▶ RECORDS FOR PROCESSING
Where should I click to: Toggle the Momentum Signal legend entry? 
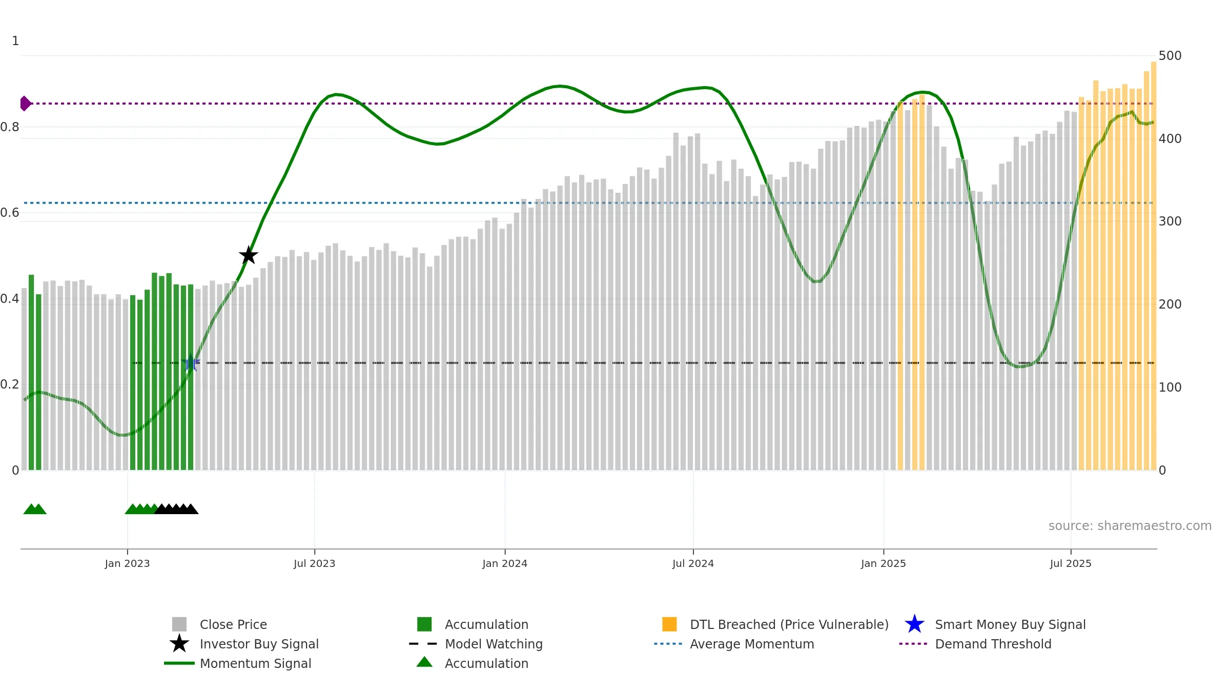coord(255,663)
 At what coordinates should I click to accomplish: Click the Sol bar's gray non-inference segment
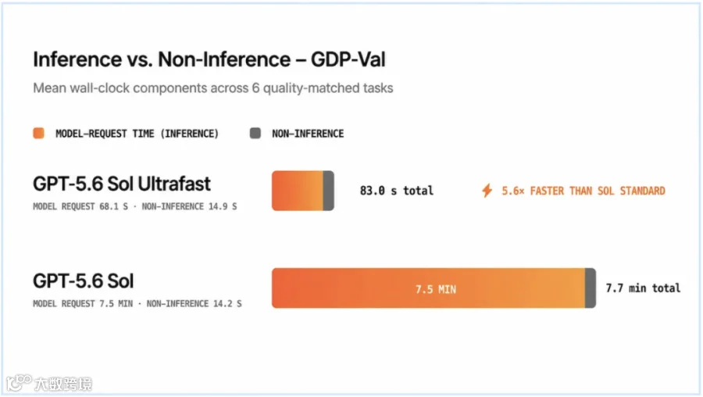click(591, 288)
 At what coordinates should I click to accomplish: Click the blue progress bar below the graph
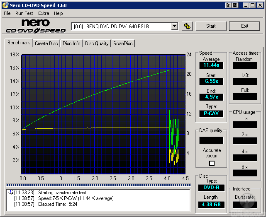coord(98,185)
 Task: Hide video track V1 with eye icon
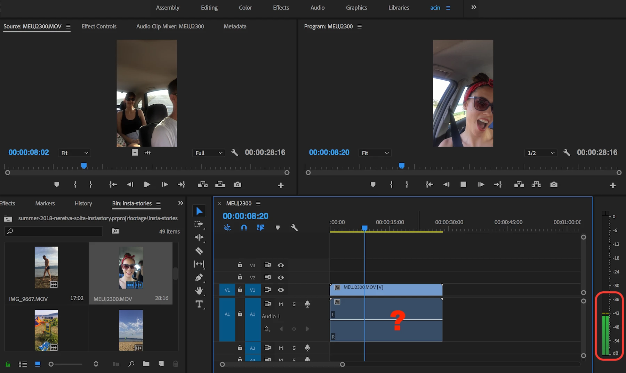coord(281,290)
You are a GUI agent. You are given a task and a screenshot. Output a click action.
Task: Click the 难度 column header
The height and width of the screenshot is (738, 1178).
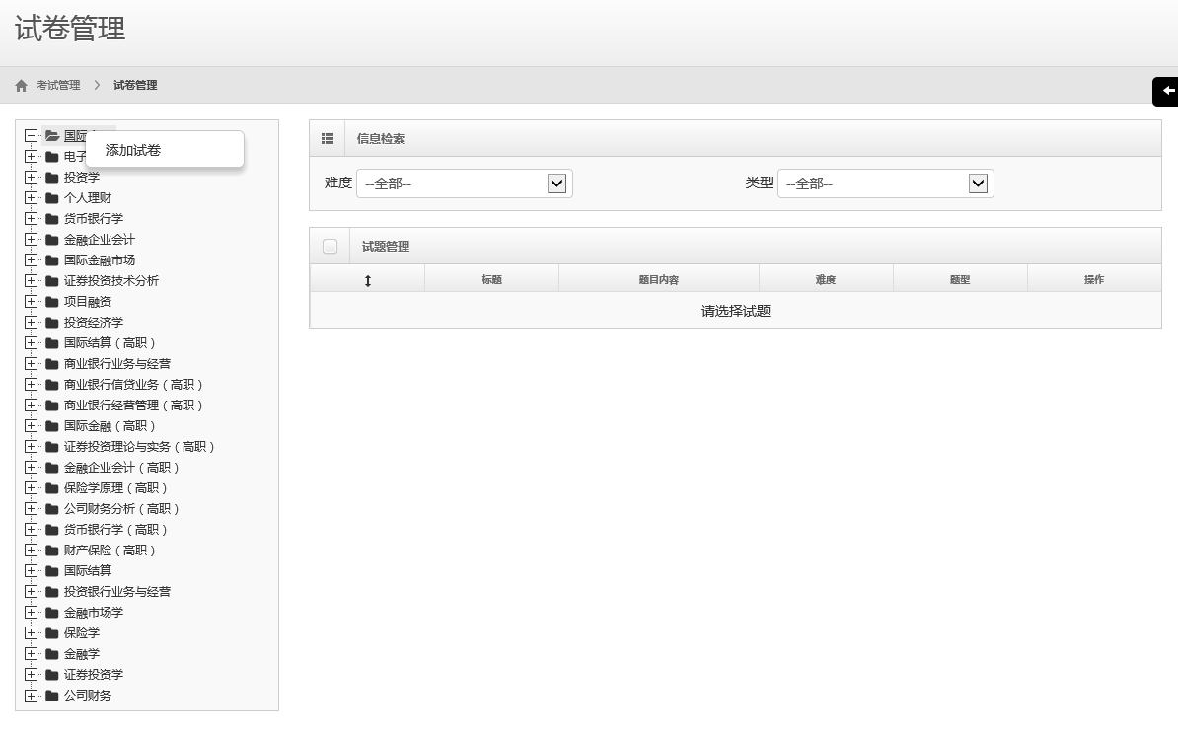[x=826, y=280]
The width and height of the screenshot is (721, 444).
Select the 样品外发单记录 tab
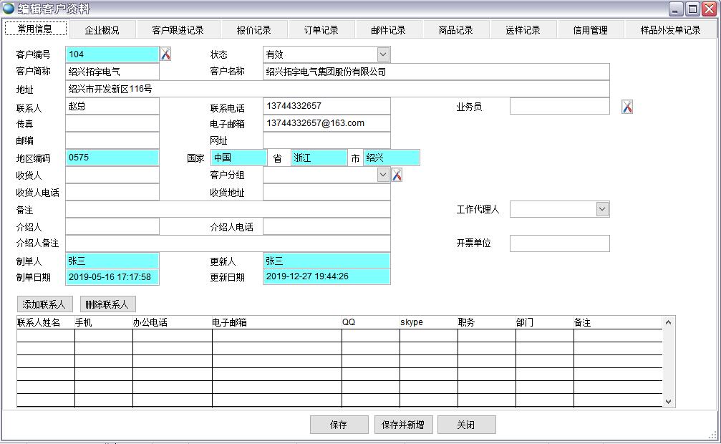(x=670, y=30)
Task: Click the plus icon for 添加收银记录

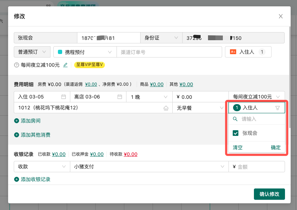Action: (17, 179)
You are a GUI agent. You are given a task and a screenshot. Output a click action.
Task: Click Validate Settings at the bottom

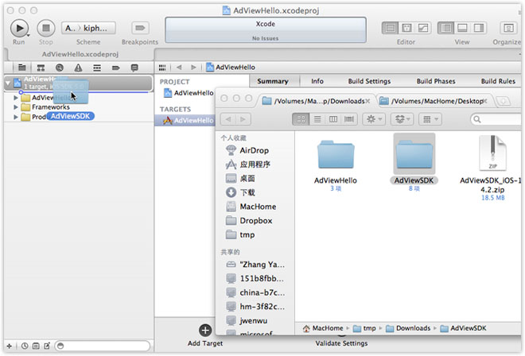pos(341,343)
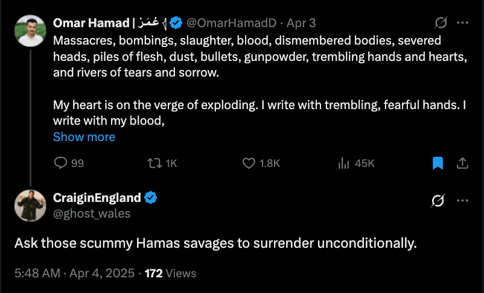The width and height of the screenshot is (484, 293).
Task: Reply to Omar Hamad's post
Action: click(61, 163)
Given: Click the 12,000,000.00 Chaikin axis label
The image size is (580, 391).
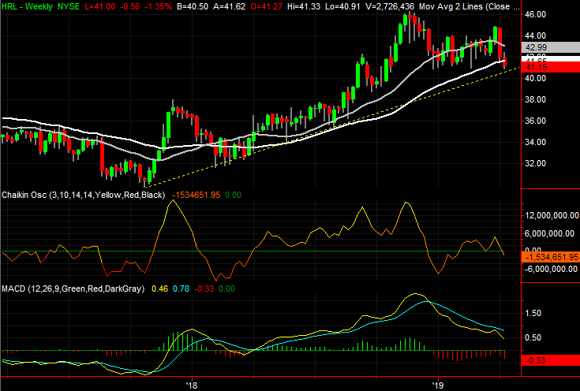Looking at the screenshot, I should pyautogui.click(x=550, y=215).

▶ TASK REQUIREMENTS
Set the listing above down again exactly, leaving pictures out.

▶ ANSWER BELOW
Where should I click to: Toggle the Momentum Signal legend entry? 
coord(255,663)
 At what coordinates should I click to accomplish: Click the Sol bar's gray non-inference segment
click(591, 288)
 At what coordinates should I click to accomplish: Click the blue progress bar below the graph
coord(98,185)
 Task: Hide video track V1 with eye icon
coord(281,290)
You are a GUI agent. You are given a task and a screenshot. Output a click action.
Task: Click the 难度 column header
The height and width of the screenshot is (738, 1178).
[x=826, y=280]
The width and height of the screenshot is (721, 444).
Select the 样品外发单记录 tab
(x=670, y=30)
Task: Click the plus icon for 添加收银记录

Action: (17, 179)
You are a GUI agent. You are given a task and a screenshot. Output a click action.
Task: Click Validate Settings at the bottom

pos(341,343)
The width and height of the screenshot is (484, 293).
Task: Reply to Omar Hamad's post
Action: click(61, 163)
Given: Click the 12,000,000.00 Chaikin axis label
The image size is (580, 391).
Looking at the screenshot, I should pyautogui.click(x=550, y=215).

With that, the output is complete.